When A Gardener Cannot Be Required To Arbitrate: Court Of Appeal Affirms Trial
Court Ruling That Employment Agreement Entered Into By Gardener, Who Spoke
Limited English, Was Procedurally And Substantively Unconscionable, Such That
Arbitration Could Not Be Imposed

By: Edward F. Morrison, Jr., Esq.
Larry A. Schwartz, Esq.

As many know, there has been an enormous amount of employment litigation in California. One measure that employers have taken to protect themselves is to require that employees sign employment agreements, which require arbitration (and a waiver of a jury trial), as a prerequisite to being hired. The Courts, as discussed in The Morrison Law Journal, have been reluctant to enforce arbitration agreements, at least in the employment context, where there is any significant issue of procedural or substantive unconscionability.

That trend is continuing.

In Jose Merced Nunez v. Cycad Management, LLC (2022) Westlaw 1099059 ("Nunez case"), the California Court of Appeal, Second Appellate District, affirmed a Trial Court's refusal to order a civil lawsuit into arbitration.

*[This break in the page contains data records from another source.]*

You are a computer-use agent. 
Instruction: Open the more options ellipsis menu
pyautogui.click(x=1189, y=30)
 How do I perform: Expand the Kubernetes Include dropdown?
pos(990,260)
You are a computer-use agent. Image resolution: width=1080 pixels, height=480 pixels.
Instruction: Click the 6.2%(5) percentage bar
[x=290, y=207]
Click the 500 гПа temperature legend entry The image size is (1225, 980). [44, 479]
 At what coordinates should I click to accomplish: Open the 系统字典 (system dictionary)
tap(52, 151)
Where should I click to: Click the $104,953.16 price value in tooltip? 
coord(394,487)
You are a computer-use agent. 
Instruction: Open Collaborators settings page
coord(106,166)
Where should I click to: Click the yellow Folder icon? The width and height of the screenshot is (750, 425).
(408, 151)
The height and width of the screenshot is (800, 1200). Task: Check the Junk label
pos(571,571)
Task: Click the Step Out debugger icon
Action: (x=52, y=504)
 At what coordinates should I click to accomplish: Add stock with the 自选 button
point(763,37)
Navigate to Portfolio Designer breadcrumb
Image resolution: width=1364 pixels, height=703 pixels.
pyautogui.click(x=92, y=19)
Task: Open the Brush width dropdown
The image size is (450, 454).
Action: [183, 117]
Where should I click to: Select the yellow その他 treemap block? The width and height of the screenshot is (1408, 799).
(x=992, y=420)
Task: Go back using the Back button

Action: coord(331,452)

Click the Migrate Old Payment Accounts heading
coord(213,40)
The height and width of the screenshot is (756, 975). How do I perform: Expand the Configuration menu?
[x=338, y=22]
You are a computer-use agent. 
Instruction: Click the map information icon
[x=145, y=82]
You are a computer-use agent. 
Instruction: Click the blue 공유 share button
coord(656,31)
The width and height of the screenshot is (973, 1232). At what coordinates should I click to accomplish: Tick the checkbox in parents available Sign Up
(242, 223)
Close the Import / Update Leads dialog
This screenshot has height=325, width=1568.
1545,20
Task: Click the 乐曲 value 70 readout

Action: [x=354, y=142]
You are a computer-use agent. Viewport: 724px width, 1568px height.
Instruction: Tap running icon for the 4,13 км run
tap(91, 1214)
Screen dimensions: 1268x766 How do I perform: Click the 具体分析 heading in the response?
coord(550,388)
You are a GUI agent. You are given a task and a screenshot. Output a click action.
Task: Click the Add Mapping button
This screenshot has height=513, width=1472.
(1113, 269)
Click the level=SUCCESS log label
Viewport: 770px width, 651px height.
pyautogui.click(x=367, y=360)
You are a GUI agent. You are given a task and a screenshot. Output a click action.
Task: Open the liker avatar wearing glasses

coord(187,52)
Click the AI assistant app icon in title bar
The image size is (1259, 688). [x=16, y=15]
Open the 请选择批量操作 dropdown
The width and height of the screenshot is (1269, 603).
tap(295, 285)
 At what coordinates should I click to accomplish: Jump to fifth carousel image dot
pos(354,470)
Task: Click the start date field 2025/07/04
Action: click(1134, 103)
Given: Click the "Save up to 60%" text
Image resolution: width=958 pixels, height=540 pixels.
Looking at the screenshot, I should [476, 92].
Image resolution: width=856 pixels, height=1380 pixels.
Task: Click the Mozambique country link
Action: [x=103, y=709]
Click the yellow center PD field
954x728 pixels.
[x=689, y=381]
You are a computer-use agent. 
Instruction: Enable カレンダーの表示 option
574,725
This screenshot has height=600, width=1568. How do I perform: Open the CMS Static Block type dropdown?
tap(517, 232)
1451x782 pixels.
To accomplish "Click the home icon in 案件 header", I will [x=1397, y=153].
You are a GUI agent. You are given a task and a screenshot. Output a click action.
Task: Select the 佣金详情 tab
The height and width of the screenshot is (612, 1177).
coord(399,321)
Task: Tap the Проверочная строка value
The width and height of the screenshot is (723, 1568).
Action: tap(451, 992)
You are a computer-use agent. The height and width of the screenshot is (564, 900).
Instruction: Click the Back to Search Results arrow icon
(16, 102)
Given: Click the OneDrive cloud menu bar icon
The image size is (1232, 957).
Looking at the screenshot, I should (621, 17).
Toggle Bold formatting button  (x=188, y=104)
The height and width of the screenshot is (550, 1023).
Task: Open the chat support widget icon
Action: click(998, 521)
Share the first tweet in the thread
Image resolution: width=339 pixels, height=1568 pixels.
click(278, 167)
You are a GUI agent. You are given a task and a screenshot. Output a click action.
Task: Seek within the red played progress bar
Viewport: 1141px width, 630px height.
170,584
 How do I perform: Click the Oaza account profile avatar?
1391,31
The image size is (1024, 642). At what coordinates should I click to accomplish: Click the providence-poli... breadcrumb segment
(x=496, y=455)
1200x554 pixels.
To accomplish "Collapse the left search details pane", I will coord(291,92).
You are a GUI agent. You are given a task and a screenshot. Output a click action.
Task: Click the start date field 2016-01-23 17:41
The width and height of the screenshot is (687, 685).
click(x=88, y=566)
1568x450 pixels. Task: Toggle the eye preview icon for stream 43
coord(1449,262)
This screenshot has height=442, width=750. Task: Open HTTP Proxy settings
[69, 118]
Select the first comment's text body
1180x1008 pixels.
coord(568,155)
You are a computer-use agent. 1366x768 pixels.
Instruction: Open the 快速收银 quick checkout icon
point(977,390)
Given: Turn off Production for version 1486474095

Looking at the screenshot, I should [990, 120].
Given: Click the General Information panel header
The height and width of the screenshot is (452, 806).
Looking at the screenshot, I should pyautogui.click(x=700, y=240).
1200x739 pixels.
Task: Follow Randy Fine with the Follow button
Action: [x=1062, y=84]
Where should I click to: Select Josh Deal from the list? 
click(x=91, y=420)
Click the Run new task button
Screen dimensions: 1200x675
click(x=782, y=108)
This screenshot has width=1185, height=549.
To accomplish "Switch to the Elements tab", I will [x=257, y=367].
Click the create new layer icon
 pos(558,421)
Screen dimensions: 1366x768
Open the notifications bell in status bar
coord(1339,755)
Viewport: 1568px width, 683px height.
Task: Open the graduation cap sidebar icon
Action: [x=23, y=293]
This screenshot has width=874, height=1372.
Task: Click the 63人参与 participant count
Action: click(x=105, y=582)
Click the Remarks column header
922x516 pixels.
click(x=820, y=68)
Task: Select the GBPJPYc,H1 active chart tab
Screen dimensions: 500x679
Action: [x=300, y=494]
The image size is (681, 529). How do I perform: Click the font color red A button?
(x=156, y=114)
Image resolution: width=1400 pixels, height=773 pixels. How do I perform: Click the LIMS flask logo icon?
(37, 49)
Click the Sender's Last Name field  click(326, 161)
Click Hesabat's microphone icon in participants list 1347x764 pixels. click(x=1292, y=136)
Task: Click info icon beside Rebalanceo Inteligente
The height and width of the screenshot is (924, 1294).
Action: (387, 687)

The Nunez case involved Jose Merced Nunez ("Nunez"), a gardener with Cycad Management, LLC ("Cycad"). Nunez was hired as a gardener in 2018. As a condition to being hired by Cycad, Mr. Nunez was required to sign an employment agreement that mandated arbitration of “all disputes between Employee and Company relating, in any manner whatsoever, to the employment or termination” of the employee. The agreement to arbitrate encompassed wage, tort, statutory, discrimination, and contract claims. The agreement to arbitrate limited discovery to "three depositions and an aggregate of thirty (30) discovery requests of any kind, including sub-parts.” The agreement also provided that the arbitrator would be empowered to award attorney's fees against the employee.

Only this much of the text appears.